During the "soft-delete" period if a user tries to access the site they will get a 403 forbidden message. After this period if the user tries to access the site they will get a 404 not found message.

Resources

Group naming policy

A naming policy can help you and your users identify the function of the group, membership, geographic region, or who created the group. The naming policy can also help categorize groups in the address book. You can use the policy to block specific words from being used in group names and aliases.

 Tip

  • Use short strings as suffix.
  • Use attributes with values.
  • Don’t be too creative, total name length has a maximum of 264 characters.
  • Upload your organization specific blocked words to restrict usage.
     
image desc Decision points
  • Does your organization require a specific naming convention for groups?
  • Does your organization require the naming convention across all workloads?
  • Does your organization have specific words that you want to prevent users from using?
image desc Next steps
  • Document your organization’s requirements for naming Office 365 groups.
  • Plan to implement these requirements as part of your groups rollout.
  • Communicate and publish the naming policies and standards to inform users.

 Important

The naming policy is applied to groups that are created across all groups workloads (like Outlook, Microsoft Teams, SharePoint, Planner, Yammer, etc).
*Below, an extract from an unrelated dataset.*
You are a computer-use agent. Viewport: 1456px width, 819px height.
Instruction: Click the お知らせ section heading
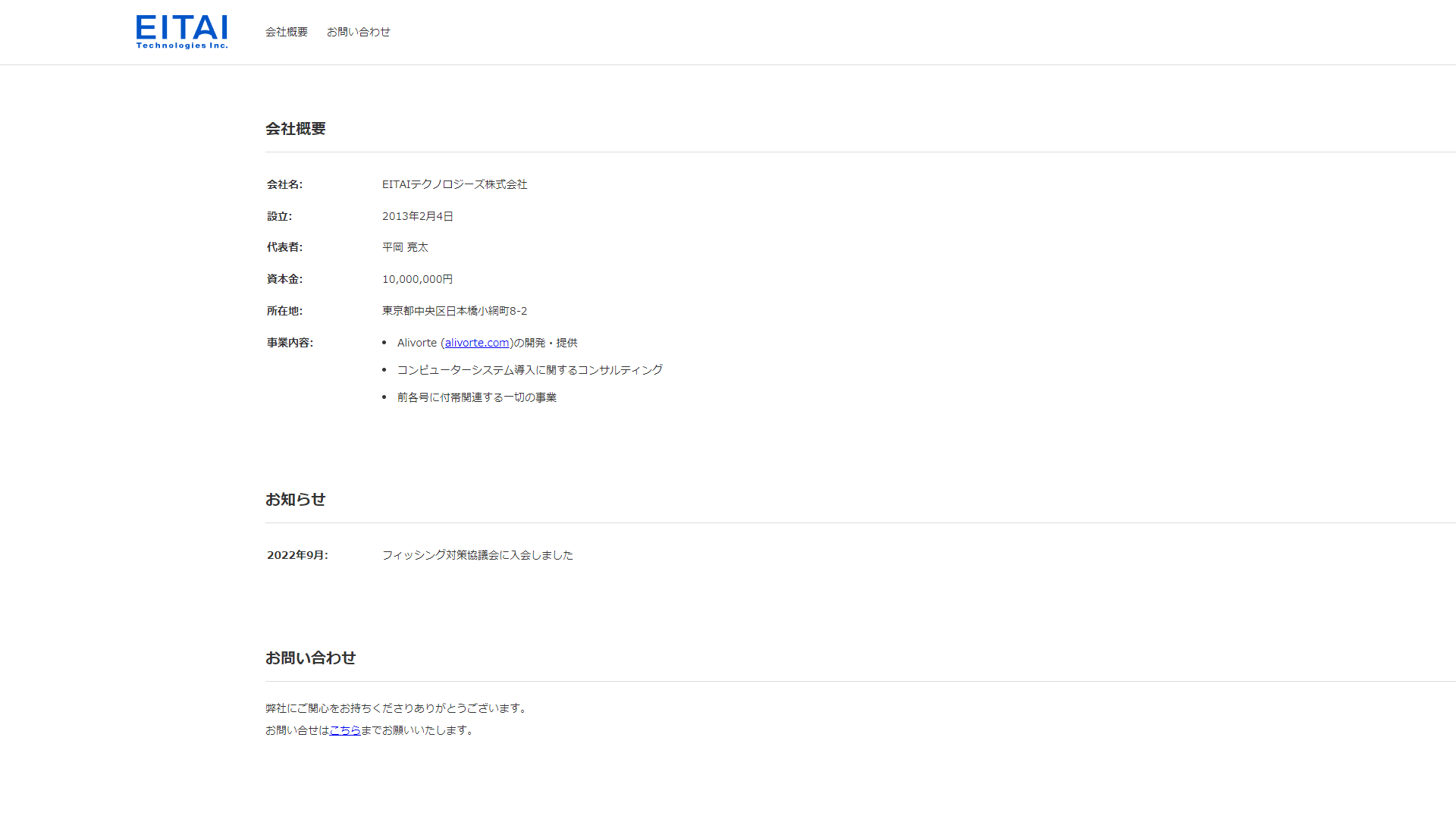pyautogui.click(x=295, y=500)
It gets applied to both the group name and group alias. It gets applied when a user creates a group and when group name or alias is edited for an existing group.

Resources

Group expiration policy

Administrators can specify an expiration period and any group that reaches the end of that period, and is not renewed, will be deleted. The expiration period begins when the group is created, or on the date it was last renewed. Group owners will automatically be sent an email before the expiration that allows them to renew the group for another expiration interval.